The 3 Biggest Performance Reporting Mistakes – And How to Fix Them
2 July 2021
In my experience, lots of performance reporting is done poorly. From small startups to huge corporations, there are certain mistakes companies make time and time again when reporting on performance.
In this article, we’ll take a look at the three biggest mistakes I commonly see, and I’ll share my suggestions for making your performance reporting more effective.
Where performance reporting goes wrong
Nowadays, there are so many different ways to report on performance: simple charts, written reports, spreadsheets, commercial data visualisation platforms that make the data look interesting and attractive, or complex management dashboards that provide your people with the information they need whenever they need it.
Regardless of the method used for performance reporting, I still tend to see the same three mistakes crop up. They are:
1. Too much detail. You’ve probably been on the receiving end of complicated graphs that no one understands, or lengthy reports that no one reads in any depth. I know I have. It may look impressive, being able to report in such great detail, but if nobody understands (or can be bothered to sift through) the information, what’s the point?
2. Too many metrics. Likewise with a complex dashboard or spreadsheet reporting on dozens of different metrics at a time – the temptation is to give up due to information overload, or get bogged down in tiny details that don’t really matter.
3. Not enough insights. Performance reporting is so often focused on presenting metrics and data, rather than highlighting critical insights that will help to drive future performance. Or if the insights are there, they’re usually hidden by all the detail. When key insights are hidden (or missing altogether), how can anyone act on them?
Rethinking performance reporting
I believe we need to move away from reporting details to reporting insights. We need to turn data and metrics into insights that will help people understand and improve business performance.
The goal of any performance reporting should be to help people in the business interpret key data so that they can make smarter, more informed decisions. This means it should be as easy as possible for people to extract and understand the insights. The easier it is to understand key insights, the easier it is for people to make better decisions and act on that data.
Think of a newspaper’s front page
For me, a newspaper front page provides the perfect example of how to successfully deliver insights. Fair enough, not so many of us buy print newspapers these days, but we can all picture the typical format of a front page, with its bold headline, eye-catching image and (depending on the paper) informative narrative.
You walk past a stack of newspapers in the train station and what’s the first thing that catches your eye on the front page? (Assuming you have torn your eyes away from your phone, of course!) It’s the headline. This short, snappy description of the story is designed to grab your attention and make you want to find out more. Then there’s typically a strong picture that puts the headline into context and adds interest. And underneath the picture, you’ll find a brief narrative that introduces the story and presents the key facts.
A sure-fire way to present insights effectively
When I work with companies to improve their performance reporting, I always encourage them to present insights as a newspaper would. My tried-and-trusted format for performance reporting is therefore:
1. Start with a headline.

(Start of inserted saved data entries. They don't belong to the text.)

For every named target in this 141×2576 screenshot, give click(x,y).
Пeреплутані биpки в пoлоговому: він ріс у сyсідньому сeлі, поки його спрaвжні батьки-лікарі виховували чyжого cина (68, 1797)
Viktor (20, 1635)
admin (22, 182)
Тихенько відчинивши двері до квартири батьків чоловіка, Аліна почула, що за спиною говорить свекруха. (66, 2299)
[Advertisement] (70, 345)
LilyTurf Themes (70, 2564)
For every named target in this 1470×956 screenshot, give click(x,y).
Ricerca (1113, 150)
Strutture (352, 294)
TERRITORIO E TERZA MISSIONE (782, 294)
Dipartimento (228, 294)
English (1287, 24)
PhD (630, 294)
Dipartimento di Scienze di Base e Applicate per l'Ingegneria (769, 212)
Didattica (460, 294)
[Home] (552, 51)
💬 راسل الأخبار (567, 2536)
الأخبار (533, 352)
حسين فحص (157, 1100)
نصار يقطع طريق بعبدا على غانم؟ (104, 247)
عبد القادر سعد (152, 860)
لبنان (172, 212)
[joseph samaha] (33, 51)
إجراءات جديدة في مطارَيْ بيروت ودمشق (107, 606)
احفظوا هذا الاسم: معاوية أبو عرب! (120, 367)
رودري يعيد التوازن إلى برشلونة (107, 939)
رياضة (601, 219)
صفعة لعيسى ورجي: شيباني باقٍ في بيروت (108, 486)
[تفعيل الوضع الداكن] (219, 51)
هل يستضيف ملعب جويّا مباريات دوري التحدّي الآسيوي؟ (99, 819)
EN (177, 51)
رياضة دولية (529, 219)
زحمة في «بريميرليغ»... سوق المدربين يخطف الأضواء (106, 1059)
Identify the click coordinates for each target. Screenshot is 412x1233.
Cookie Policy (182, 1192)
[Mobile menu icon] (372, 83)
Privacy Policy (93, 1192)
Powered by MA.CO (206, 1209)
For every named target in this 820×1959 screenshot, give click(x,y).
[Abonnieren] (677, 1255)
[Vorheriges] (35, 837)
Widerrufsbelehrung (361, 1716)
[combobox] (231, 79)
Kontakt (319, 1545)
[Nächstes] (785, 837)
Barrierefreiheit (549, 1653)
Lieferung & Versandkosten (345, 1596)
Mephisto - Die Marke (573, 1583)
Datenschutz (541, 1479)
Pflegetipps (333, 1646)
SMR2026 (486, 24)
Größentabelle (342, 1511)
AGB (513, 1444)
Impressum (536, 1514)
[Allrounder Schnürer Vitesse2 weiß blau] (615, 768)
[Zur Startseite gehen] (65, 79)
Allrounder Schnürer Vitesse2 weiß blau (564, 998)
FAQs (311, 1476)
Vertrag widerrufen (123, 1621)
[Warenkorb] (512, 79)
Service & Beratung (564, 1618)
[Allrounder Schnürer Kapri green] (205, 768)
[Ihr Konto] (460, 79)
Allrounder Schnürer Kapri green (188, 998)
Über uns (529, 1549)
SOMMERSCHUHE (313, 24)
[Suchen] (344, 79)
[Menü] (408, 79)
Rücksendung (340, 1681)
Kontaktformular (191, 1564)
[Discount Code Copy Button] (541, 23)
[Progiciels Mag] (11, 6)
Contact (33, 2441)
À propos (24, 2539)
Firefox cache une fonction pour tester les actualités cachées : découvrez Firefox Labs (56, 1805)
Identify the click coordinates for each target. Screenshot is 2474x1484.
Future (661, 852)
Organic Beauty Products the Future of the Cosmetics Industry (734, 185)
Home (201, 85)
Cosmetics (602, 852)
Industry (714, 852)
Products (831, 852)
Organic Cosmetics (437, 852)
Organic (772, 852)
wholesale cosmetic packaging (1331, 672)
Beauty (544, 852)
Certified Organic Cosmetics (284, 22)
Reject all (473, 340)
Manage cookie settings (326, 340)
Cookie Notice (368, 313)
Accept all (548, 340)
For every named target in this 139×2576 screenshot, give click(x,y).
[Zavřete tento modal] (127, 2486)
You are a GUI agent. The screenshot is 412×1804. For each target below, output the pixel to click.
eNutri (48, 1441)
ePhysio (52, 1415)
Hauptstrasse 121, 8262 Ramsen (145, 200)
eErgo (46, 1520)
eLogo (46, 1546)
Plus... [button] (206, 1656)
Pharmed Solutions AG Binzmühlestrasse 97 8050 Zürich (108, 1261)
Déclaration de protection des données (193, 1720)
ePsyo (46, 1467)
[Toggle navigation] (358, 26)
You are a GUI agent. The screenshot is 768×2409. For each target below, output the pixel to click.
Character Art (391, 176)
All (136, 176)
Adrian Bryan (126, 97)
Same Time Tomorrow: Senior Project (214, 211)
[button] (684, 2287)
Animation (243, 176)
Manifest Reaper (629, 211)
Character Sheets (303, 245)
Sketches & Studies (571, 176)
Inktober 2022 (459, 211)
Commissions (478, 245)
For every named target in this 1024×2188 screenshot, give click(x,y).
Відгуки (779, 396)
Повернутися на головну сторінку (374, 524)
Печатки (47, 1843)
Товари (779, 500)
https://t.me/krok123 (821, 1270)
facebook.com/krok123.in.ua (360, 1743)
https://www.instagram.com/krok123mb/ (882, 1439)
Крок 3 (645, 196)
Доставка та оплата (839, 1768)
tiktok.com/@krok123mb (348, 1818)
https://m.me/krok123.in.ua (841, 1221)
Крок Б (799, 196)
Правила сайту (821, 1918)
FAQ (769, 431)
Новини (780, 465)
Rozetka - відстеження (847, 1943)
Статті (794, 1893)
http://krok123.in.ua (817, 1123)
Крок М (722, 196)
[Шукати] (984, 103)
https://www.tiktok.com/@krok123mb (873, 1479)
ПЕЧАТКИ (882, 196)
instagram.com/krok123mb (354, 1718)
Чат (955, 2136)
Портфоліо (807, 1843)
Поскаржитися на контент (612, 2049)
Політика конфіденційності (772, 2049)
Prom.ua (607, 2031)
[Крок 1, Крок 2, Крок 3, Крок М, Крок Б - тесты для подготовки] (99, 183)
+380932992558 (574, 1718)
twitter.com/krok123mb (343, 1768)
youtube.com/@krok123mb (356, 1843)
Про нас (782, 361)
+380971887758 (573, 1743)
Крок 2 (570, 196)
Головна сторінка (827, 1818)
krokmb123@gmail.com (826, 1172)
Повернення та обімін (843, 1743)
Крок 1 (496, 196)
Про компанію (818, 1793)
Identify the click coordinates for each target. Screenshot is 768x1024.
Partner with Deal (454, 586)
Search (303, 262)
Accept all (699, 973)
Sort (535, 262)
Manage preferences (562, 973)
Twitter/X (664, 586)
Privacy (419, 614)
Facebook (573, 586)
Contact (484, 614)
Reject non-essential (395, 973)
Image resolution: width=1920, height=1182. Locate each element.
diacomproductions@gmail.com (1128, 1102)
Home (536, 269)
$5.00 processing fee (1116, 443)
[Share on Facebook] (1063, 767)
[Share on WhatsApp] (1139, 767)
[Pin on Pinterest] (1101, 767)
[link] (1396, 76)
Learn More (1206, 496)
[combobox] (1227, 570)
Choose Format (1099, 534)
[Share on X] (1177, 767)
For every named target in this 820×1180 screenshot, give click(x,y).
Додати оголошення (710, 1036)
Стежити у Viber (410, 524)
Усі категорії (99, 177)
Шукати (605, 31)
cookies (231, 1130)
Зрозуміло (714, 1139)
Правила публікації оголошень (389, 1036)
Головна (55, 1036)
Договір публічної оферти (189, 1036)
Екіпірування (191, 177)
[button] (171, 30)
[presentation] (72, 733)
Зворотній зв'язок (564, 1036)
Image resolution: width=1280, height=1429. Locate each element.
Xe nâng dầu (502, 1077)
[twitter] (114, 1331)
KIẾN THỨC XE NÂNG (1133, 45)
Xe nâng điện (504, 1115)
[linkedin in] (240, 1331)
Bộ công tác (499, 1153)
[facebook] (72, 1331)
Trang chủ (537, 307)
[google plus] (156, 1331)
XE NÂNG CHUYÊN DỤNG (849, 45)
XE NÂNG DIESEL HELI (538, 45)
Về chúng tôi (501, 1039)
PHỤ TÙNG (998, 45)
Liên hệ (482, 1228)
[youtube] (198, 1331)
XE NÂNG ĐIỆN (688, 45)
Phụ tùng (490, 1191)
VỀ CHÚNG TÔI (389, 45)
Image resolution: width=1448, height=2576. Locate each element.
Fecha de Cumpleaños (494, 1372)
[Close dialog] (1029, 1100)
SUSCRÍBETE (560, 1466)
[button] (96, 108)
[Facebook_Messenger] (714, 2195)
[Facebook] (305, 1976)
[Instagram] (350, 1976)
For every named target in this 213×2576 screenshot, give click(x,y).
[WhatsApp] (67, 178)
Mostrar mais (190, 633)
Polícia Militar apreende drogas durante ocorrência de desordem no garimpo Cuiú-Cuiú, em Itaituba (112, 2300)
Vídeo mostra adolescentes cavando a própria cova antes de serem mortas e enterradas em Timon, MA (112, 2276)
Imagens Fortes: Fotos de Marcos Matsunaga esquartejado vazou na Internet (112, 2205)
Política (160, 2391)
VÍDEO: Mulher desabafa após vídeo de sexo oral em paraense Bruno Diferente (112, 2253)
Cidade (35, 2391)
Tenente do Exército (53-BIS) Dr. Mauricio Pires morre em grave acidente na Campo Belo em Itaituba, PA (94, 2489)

Include an interesting and informative headline that explains what the data means and summarises the main finding. Typically, a company is measuring performance in order to answer business-critical questions (for instance, ‘Which traits do our top performers share?’), so it’s a good idea to use a headline that reaffirms the question you were trying to answer.
2. Include a useful visual. I’m not talking about paparazzi shots of celebs on holiday, but something that conveys the key bits of information in one handy image. Visuals are great for conveying information because they’re quick and direct, they’re easy to understand, they’re memorable, they add interest, and they’re much more likely to hold the reader’s attention than a full page of text. Depending on the information, this could be anything from a simple chart or traffic light visual to a snazzy infographic. Use colour where you can (again, traffic lights are great for this), but don’t get caught up in style over substance.
3. Add a short narrative. Narrative is also important because, without it, people can interpret the data differently. With a short narrative you can ensure everyone understands the data in the same way. Therefore, it’s always a good idea to include a short, simple narrative that supports the visual, explains the context behind the information and highlights key messages that should support decisions and action.
It’s the combination of visuals and narrative that’s far more powerful than using either on their own. For example, a graph detailing sales history is fine for analysing trends over time, but a supporting narrative can pull out the key messages and put that information into context – such as, explaining what’s behind that trend.
Using both visuals and narrative, summed up by an interesting headline, ensures that your people can easily pull out the critical insights and use them to inform their decision making. That, after all, is the whole point of measuring performance in the first place.